Be he pervert or romantic, Damen admits to a fascination with not just sex and the dead, but predominantly with the feminine: “Most of these lyrics, old and new, are written from a female perspective. Because to me a woman is a beautiful being, which to some extent can be fragile and even innocent, the innocence represented in giving birth to a new fragile life. When darkness and perdition manifests itself through this being, a woman, it intrigues me. (As for) the necrophilia aspect of some lyrics…? I just like I like envisioning these acts.

“It’s not a vagina fetish” he asserts about the band whose debut album was adorned with a tattooed vagina and have recently released a new video to accompany the track ‘Nekrovaginal Secretions’. “Our artwork and videos also feature darkly feminine characters. The lyrics (to ‘Nekrovaginal Secretions’) are based around a macabre love story where the main figure keeps the corpse of her girlfriend around. You see her enter in a ritual where she tapes herself having ‘sex’ with the corpse on video.

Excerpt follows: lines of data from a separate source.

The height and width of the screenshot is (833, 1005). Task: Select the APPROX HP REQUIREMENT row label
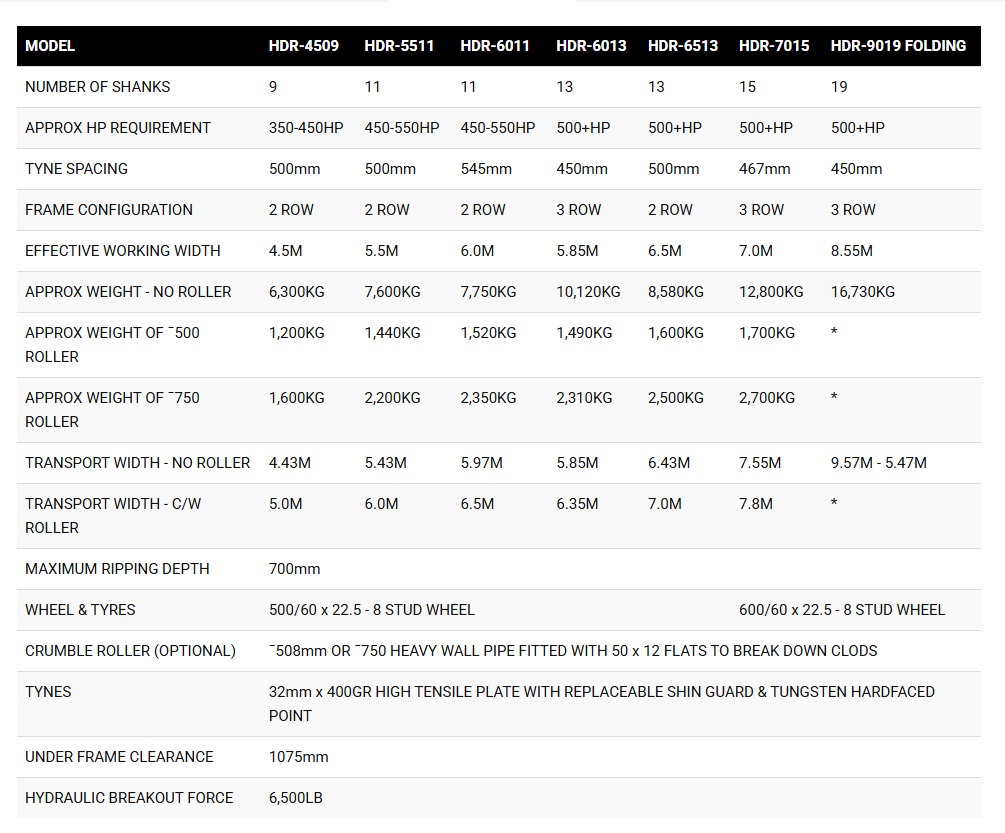point(117,128)
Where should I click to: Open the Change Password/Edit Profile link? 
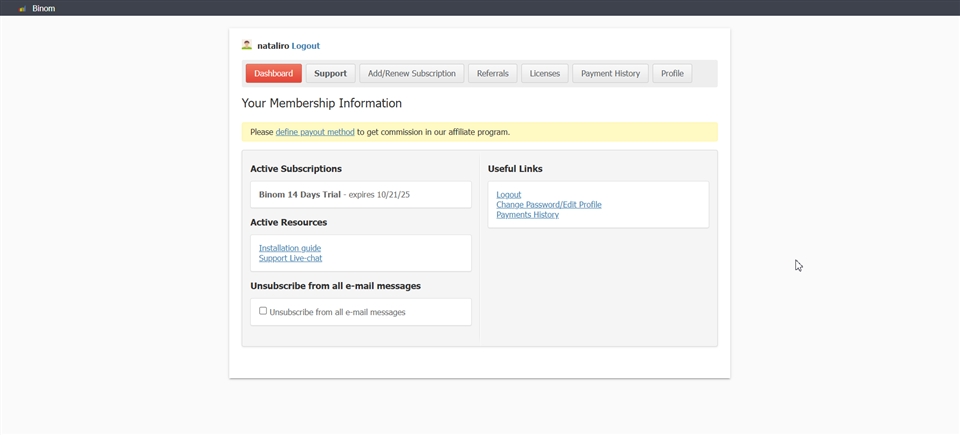(x=549, y=205)
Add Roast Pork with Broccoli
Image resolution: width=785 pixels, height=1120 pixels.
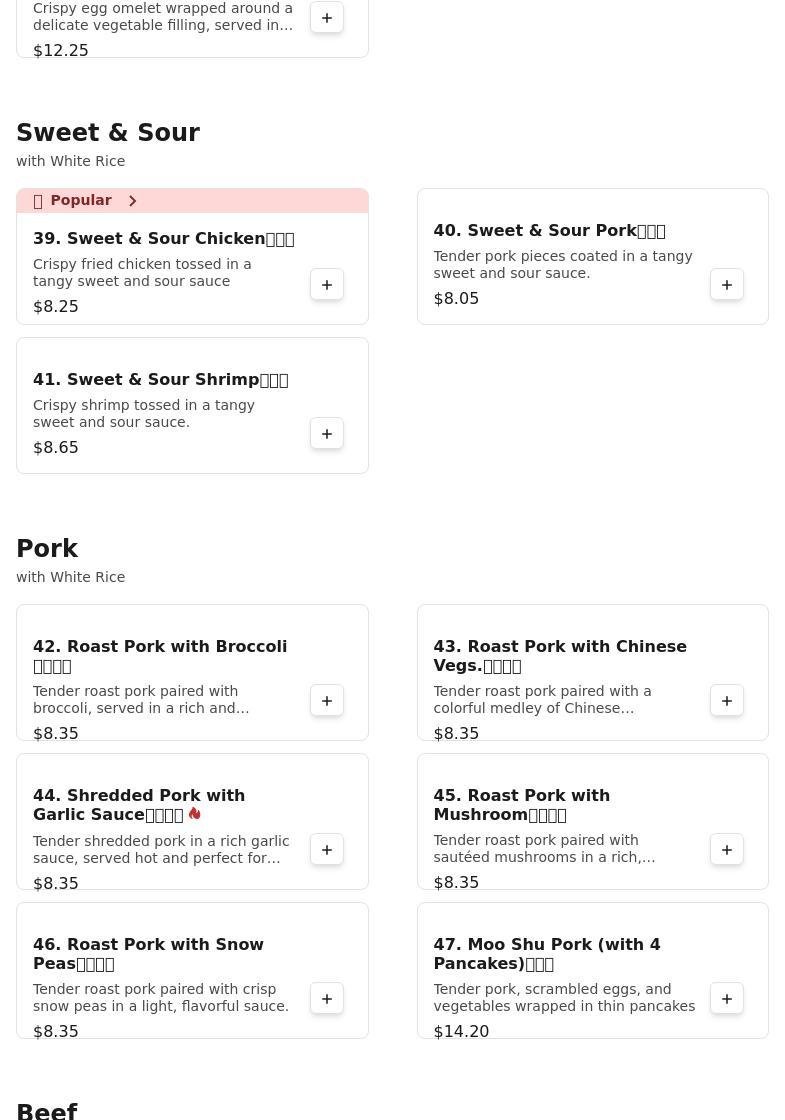(327, 701)
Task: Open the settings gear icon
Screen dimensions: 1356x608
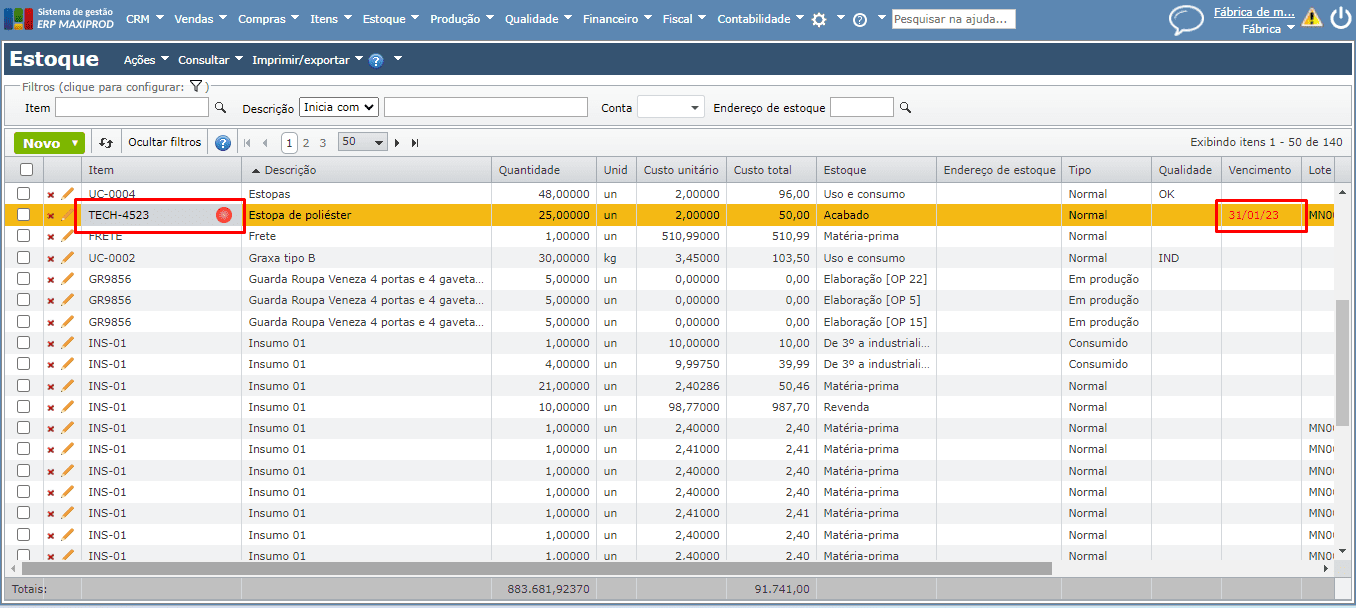Action: (x=819, y=19)
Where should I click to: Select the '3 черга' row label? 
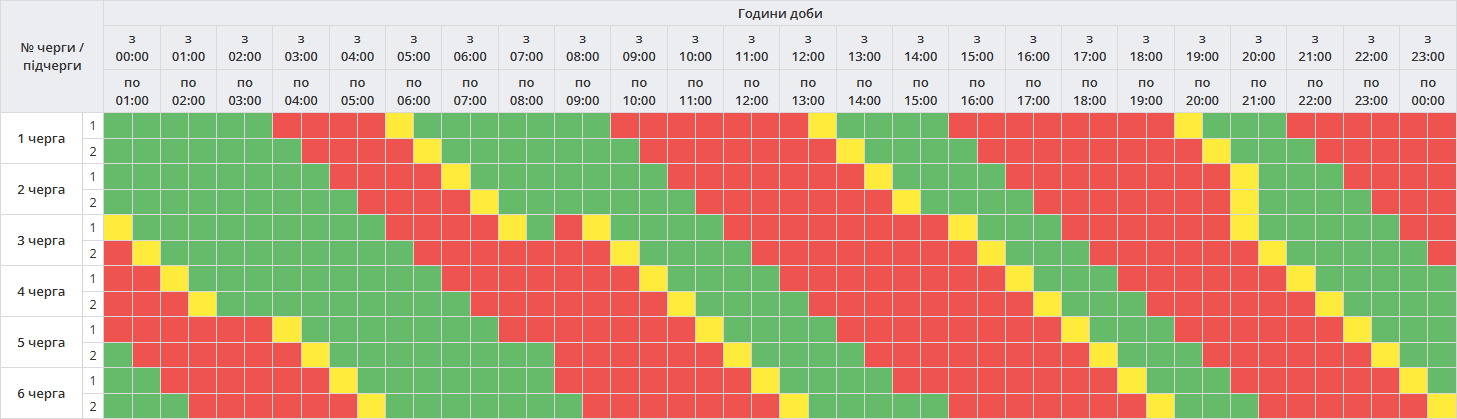tap(42, 240)
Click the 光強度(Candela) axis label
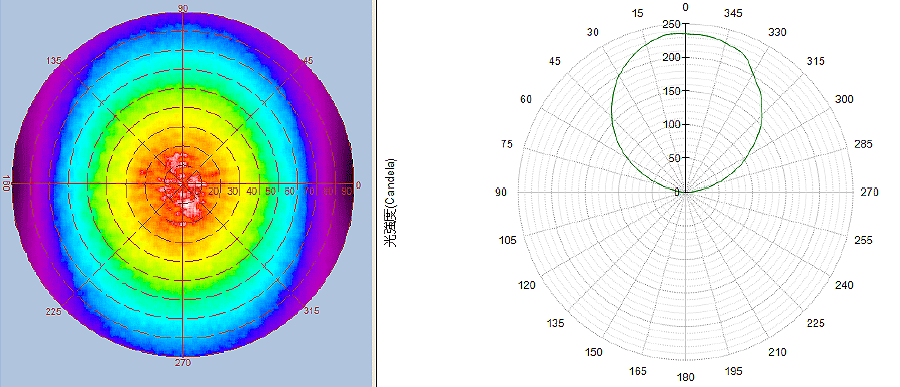The image size is (900, 387). click(x=391, y=202)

We will release a director’s cut in a few weeks, which focuses more on the story. “Our visuals are mostly shocking and controversial for people that don’t understand it.”

That said, Death Metal has always been an avenue for extremity in lyric and aesthetics, be it political, (anti) religious, macabre or through the common medium of dark storytelling, and long may that continue. “If you look at our lyrical tradition you’ll see it mostly consists of a sinister, occult, misanthropic and sexual necrophiliac nature.”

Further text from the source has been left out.